_Written problem:_
Render every line of the records below as a JSON list of strings, one string per line, leaving out blank lines.

_Exercise data:_
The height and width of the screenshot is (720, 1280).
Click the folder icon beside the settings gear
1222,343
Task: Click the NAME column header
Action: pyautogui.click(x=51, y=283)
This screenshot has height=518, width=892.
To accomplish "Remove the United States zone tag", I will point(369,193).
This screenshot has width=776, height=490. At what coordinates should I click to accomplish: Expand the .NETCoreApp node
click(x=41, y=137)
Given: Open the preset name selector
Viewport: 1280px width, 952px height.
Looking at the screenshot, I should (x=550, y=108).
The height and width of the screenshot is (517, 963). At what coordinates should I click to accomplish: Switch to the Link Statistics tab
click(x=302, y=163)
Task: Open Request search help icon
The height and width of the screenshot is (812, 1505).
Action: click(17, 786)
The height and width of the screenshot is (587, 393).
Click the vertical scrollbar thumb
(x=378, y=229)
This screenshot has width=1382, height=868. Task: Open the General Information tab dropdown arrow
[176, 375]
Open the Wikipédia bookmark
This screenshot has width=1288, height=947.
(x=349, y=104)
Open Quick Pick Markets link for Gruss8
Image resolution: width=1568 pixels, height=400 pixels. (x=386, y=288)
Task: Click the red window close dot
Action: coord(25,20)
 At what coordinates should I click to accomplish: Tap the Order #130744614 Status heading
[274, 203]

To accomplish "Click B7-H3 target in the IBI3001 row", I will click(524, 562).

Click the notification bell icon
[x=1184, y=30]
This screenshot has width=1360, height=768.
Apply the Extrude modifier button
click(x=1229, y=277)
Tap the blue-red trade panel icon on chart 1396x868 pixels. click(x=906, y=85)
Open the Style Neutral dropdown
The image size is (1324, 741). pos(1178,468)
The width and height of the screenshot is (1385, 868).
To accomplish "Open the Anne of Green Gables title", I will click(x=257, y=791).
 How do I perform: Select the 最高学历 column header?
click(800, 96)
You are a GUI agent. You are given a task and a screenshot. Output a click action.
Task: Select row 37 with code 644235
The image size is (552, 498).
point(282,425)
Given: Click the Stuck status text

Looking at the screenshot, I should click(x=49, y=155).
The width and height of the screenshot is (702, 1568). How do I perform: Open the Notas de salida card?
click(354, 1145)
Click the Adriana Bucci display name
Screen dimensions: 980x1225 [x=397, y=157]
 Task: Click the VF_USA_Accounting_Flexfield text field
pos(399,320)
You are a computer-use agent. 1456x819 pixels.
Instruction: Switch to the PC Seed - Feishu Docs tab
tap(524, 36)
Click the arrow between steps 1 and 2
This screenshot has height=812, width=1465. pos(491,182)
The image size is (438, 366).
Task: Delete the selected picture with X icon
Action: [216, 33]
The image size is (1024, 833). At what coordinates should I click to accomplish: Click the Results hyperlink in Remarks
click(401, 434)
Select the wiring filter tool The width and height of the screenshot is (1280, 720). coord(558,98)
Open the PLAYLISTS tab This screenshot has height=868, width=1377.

_Complete answer:_
[
  "The height and width of the screenshot is (720, 1280).",
  "Click the folder icon beside the settings gear",
  "1222,343",
  "Task: Click the NAME column header",
  "Action: pyautogui.click(x=51, y=283)",
  "This screenshot has height=518, width=892.",
  "To accomplish \"Remove the United States zone tag\", I will point(369,193).",
  "This screenshot has width=776, height=490. At what coordinates should I click to accomplish: Expand the .NETCoreApp node",
  "click(x=41, y=137)",
  "Given: Open the preset name selector",
  "Viewport: 1280px width, 952px height.",
  "Looking at the screenshot, I should (x=550, y=108).",
  "The height and width of the screenshot is (517, 963). At what coordinates should I click to accomplish: Switch to the Link Statistics tab",
  "click(x=302, y=163)",
  "Task: Open Request search help icon",
  "The height and width of the screenshot is (812, 1505).",
  "Action: click(17, 786)",
  "The height and width of the screenshot is (587, 393).",
  "Click the vertical scrollbar thumb",
  "(x=378, y=229)",
  "This screenshot has width=1382, height=868. Task: Open the General Information tab dropdown arrow",
  "[176, 375]",
  "Open the Wikipédia bookmark",
  "This screenshot has width=1288, height=947.",
  "(x=349, y=104)",
  "Open Quick Pick Markets link for Gruss8",
  "Image resolution: width=1568 pixels, height=400 pixels. (x=386, y=288)",
  "Task: Click the red window close dot",
  "Action: coord(25,20)",
  " At what coordinates should I click to accomplish: Tap the Order #130744614 Status heading",
  "[274, 203]",
  "To accomplish \"Click B7-H3 target in the IBI3001 row\", I will click(524, 562).",
  "Click the notification bell icon",
  "[x=1184, y=30]",
  "This screenshot has width=1360, height=768.",
  "Apply the Extrude modifier button",
  "click(x=1229, y=277)",
  "Tap the blue-red trade panel icon on chart 1396x868 pixels. click(x=906, y=85)",
  "Open the Style Neutral dropdown",
  "The image size is (1324, 741). pos(1178,468)",
  "The width and height of the screenshot is (1385, 868).",
  "To accomplish \"Open the Anne of Green Gables title\", I will click(x=257, y=791).",
  " How do I perform: Select the 最高学历 column header?",
  "click(800, 96)",
  "You are a GUI agent. You are given a task and a screenshot. Output a click action.",
  "Task: Select row 37 with code 644235",
  "The image size is (552, 498).",
  "point(282,425)",
  "Given: Click the Stuck status text",
  "Looking at the screenshot, I should click(x=49, y=155).",
  "The width and height of the screenshot is (702, 1568). How do I perform: Open the Notas de salida card?",
  "click(354, 1145)",
  "Click the Adriana Bucci display name",
  "Screen dimensions: 980x1225 [x=397, y=157]",
  " Task: Click the VF_USA_Accounting_Flexfield text field",
  "pos(399,320)",
  "You are a computer-use agent. 1456x819 pixels.",
  "Instruction: Switch to the PC Seed - Feishu Docs tab",
  "tap(524, 36)",
  "Click the arrow between steps 1 and 2",
  "This screenshot has height=812, width=1465. pos(491,182)",
  "The image size is (438, 366).",
  "Task: Delete the selected picture with X icon",
  "Action: [216, 33]",
  "The image size is (1024, 833). At what coordinates should I click to accomplish: Click the Results hyperlink in Remarks",
  "click(401, 434)",
  "Select the wiring filter tool The width and height of the screenshot is (1280, 720). coord(558,98)",
  "Open the PLAYLISTS tab This screenshot has height=868, width=1377."
]